┌─ Data in this exercise
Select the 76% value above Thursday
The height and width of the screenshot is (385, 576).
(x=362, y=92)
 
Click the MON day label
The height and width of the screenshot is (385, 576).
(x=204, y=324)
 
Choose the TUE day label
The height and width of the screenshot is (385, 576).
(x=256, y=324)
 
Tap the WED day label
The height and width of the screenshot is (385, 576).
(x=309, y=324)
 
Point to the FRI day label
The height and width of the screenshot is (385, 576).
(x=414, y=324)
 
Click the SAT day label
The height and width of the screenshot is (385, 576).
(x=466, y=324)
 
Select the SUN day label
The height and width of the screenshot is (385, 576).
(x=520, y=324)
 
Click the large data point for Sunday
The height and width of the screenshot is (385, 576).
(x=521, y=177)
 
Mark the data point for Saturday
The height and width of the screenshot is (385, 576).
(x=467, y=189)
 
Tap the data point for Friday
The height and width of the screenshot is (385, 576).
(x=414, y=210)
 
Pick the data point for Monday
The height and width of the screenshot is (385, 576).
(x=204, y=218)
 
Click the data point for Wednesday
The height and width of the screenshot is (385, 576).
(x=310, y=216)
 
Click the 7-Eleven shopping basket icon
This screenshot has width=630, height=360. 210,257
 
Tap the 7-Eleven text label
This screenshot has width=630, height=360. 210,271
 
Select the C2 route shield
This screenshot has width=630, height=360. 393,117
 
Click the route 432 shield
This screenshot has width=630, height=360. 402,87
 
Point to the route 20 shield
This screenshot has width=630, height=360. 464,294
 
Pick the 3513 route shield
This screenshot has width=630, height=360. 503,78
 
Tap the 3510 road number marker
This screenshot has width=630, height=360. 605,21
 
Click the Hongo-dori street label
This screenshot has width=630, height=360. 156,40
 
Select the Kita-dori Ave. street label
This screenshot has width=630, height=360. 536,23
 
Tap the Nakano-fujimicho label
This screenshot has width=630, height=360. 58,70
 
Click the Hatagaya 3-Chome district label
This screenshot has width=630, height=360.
└─
Requirements: Please write out the whole listing above again, line for line and unchanged, from the first entry through the last.

Correct output:
Select the 76% value above Thursday
The height and width of the screenshot is (385, 576).
(x=362, y=92)
 
Click the MON day label
The height and width of the screenshot is (385, 576).
(x=204, y=324)
 
Choose the TUE day label
The height and width of the screenshot is (385, 576).
(x=256, y=324)
 
Tap the WED day label
The height and width of the screenshot is (385, 576).
(x=309, y=324)
 
Point to the FRI day label
The height and width of the screenshot is (385, 576).
(x=414, y=324)
 
Click the SAT day label
The height and width of the screenshot is (385, 576).
(x=466, y=324)
 
Select the SUN day label
The height and width of the screenshot is (385, 576).
(x=520, y=324)
 
Click the large data point for Sunday
The height and width of the screenshot is (385, 576).
(x=521, y=177)
 
Mark the data point for Saturday
The height and width of the screenshot is (385, 576).
(x=467, y=189)
 
Tap the data point for Friday
The height and width of the screenshot is (385, 576).
(x=414, y=210)
 
Pick the data point for Monday
The height and width of the screenshot is (385, 576).
(x=204, y=218)
 
Click the data point for Wednesday
The height and width of the screenshot is (385, 576).
(x=310, y=216)
 
Click the 7-Eleven shopping basket icon
This screenshot has width=630, height=360. 210,257
 
Tap the 7-Eleven text label
This screenshot has width=630, height=360. 210,271
 
Select the C2 route shield
This screenshot has width=630, height=360. 393,117
 
Click the route 432 shield
This screenshot has width=630, height=360. 402,87
 
Point to the route 20 shield
This screenshot has width=630, height=360. 464,294
 
Pick the 3513 route shield
This screenshot has width=630, height=360. 503,78
 
Tap the 3510 road number marker
This screenshot has width=630, height=360. 605,21
 
Click the Hongo-dori street label
This screenshot has width=630, height=360. 156,40
 
Select the Kita-dori Ave. street label
This screenshot has width=630, height=360. 536,23
 
Tap the Nakano-fujimicho label
This screenshot has width=630, height=360. 58,70
 
Click the Hatagaya 3-Chome district label
This screenshot has width=630, height=360.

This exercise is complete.